■ STORED RECORDS:
• • • • •

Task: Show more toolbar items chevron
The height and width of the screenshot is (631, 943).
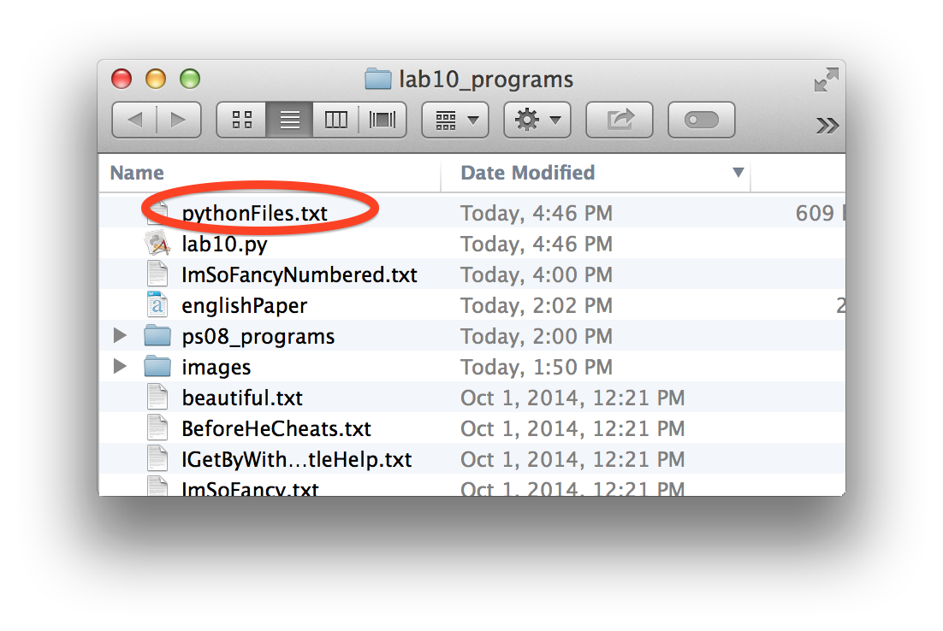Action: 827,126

• • • • •

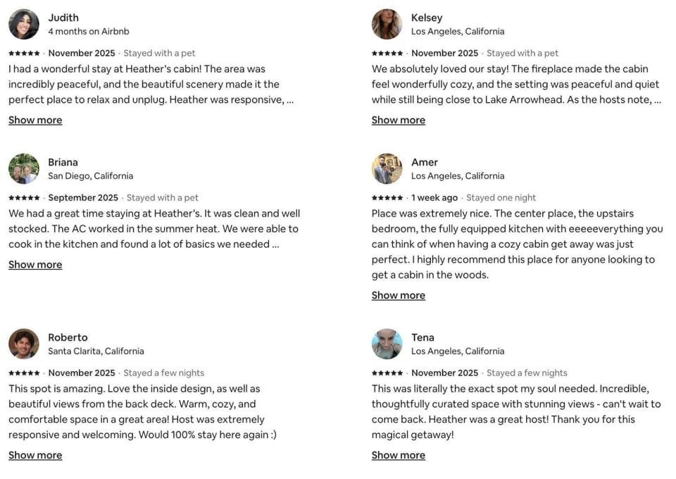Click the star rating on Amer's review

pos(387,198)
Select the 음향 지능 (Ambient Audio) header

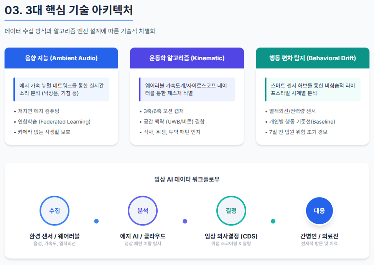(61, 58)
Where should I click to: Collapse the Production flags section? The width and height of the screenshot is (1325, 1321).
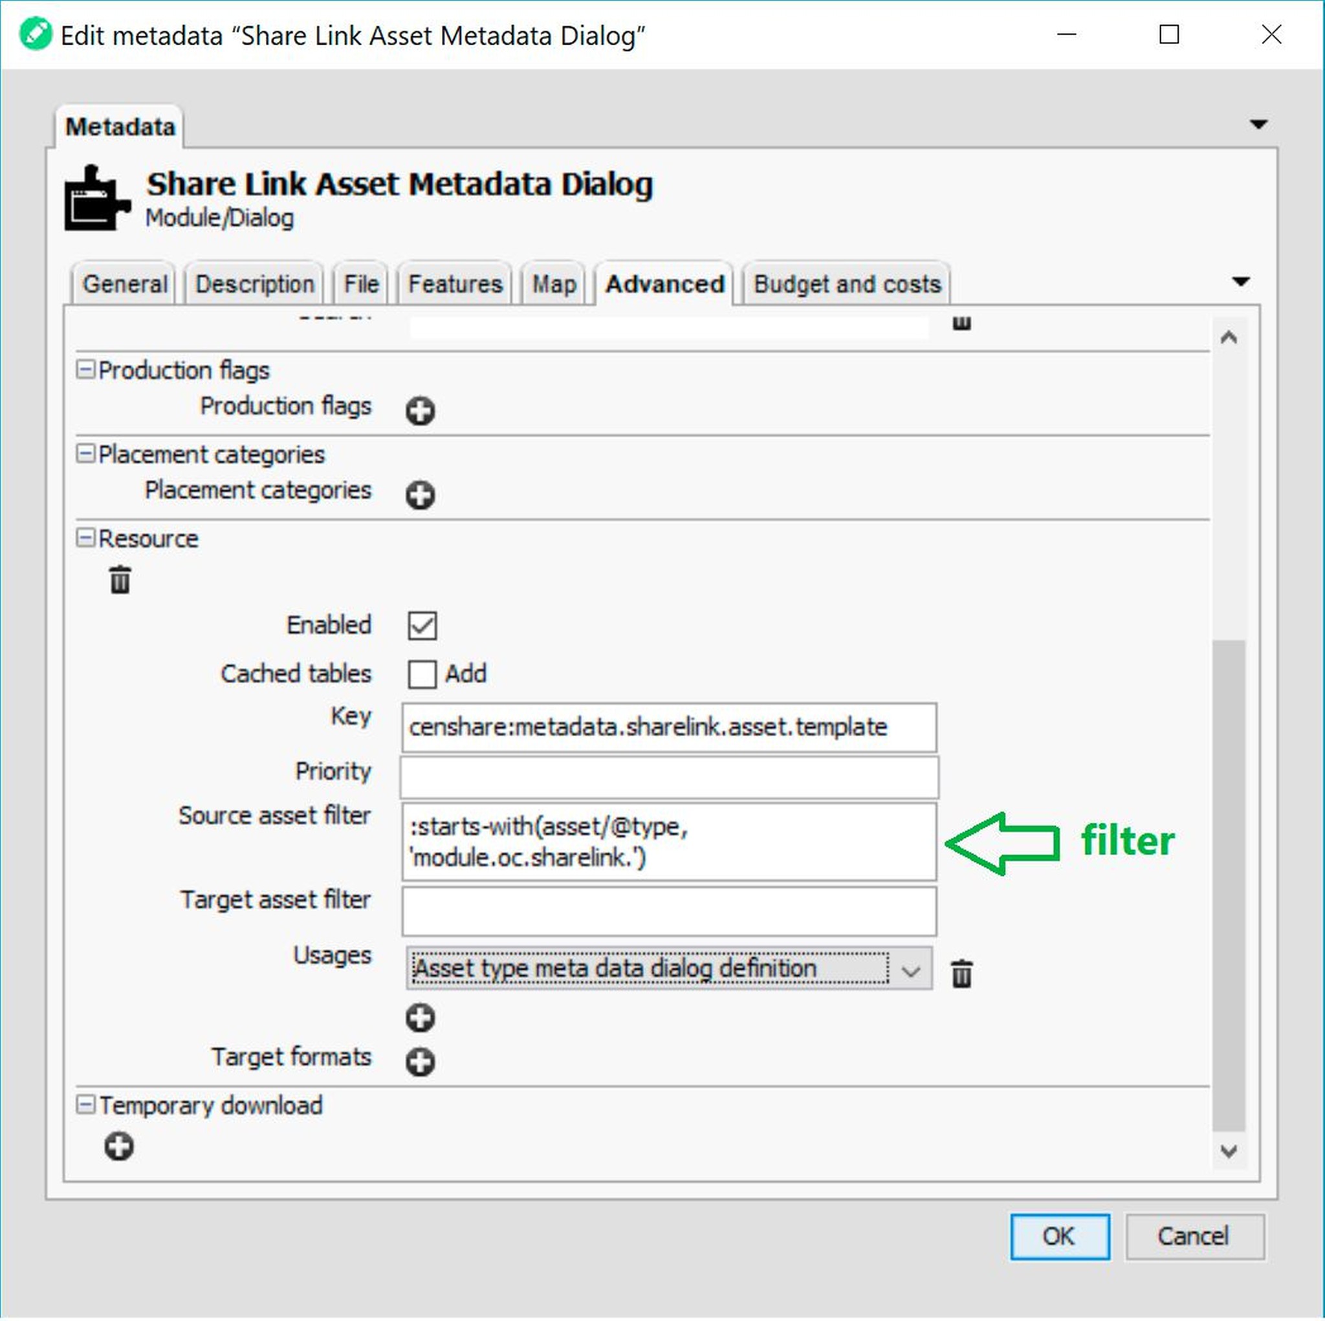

• • • • •

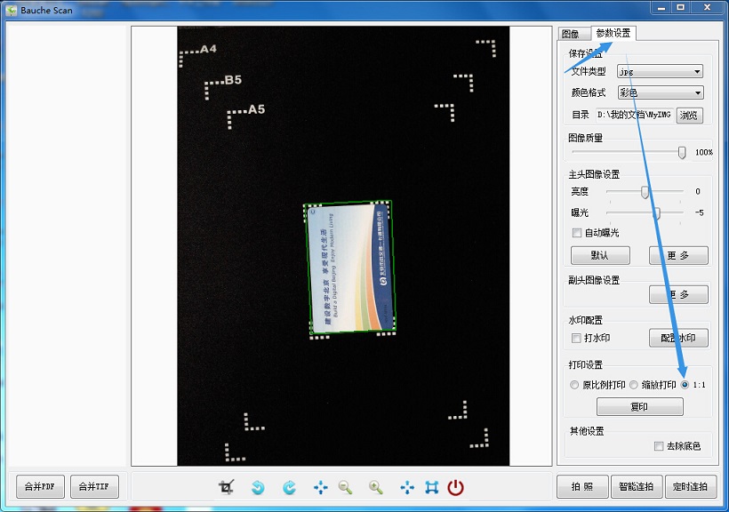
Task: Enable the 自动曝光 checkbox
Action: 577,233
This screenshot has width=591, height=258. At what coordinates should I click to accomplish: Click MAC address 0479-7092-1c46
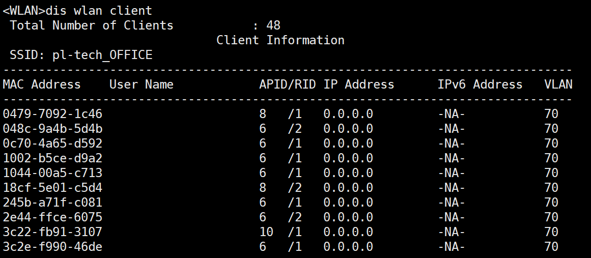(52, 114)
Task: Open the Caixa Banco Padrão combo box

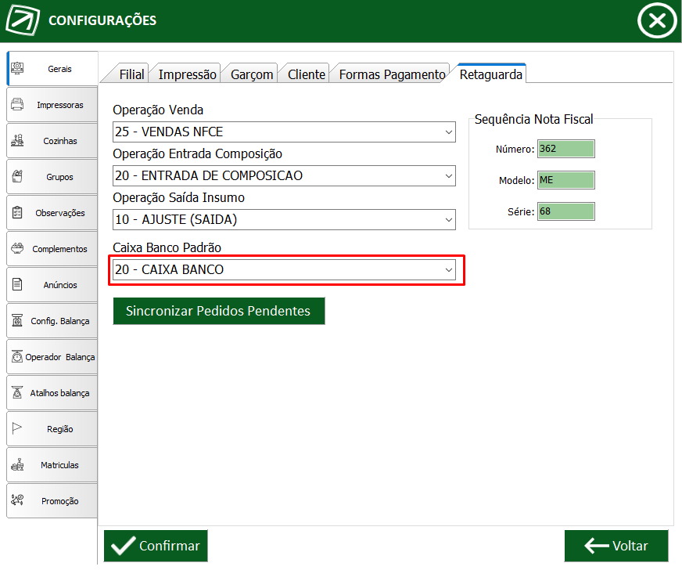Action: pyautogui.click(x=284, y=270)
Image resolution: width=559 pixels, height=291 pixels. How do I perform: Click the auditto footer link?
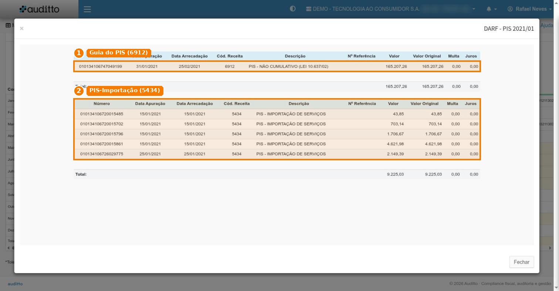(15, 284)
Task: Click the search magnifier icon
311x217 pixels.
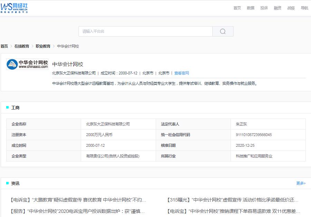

• • • • •

■ EXERCISE GOAL:
Reproduce word for word the lines of the listing, starting with the line that contains "This screenshot has" and going on through the line that contains "311x217 pixels.". Leave out the pictures.

■ THE OUTPUT:
This screenshot has width=591, height=258. At what coordinates should I click to accomplish: Click MAC address 0479-7092-1c46
(52, 114)
Task: Open the Caixa Banco Padrão combo box

Action: pyautogui.click(x=284, y=270)
Image resolution: width=559 pixels, height=291 pixels. How do I perform: Click the auditto footer link?
(15, 284)
Task: Click the search magnifier icon
311x217 pixels.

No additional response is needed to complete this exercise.